- PROBLEM DESCRIPTION:
Report back each line of the records that contains the string "dropdown".

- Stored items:

▼

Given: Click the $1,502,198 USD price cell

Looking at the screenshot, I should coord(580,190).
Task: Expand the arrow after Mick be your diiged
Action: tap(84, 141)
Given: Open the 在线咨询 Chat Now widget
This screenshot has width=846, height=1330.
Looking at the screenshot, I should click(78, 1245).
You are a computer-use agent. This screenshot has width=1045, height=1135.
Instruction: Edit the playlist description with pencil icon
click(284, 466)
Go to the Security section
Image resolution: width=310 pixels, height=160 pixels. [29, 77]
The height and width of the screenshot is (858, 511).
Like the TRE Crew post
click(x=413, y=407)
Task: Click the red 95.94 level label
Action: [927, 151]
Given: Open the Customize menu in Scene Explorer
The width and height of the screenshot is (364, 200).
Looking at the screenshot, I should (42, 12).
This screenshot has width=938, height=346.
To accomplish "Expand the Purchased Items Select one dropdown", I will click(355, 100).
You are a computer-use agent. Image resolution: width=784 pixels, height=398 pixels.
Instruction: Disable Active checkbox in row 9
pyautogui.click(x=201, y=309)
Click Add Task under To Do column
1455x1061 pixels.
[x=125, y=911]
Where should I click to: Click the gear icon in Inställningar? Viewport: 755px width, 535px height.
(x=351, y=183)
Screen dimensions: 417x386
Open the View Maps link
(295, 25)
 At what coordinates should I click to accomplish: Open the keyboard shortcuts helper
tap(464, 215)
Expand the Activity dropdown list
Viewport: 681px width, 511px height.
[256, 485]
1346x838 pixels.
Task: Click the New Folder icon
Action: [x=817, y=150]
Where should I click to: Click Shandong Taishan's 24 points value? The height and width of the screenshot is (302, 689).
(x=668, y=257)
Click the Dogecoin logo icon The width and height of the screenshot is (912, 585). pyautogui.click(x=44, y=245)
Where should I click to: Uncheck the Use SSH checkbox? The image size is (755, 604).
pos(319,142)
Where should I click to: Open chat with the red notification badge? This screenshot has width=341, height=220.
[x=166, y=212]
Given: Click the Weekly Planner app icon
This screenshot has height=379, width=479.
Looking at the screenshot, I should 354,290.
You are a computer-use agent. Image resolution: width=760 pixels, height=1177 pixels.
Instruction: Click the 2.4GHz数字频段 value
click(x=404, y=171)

▲

- REPLY:
To accomplish "Expand the Purchased Items Select one dropdown", I will click(355, 100).
Expand the Activity dropdown list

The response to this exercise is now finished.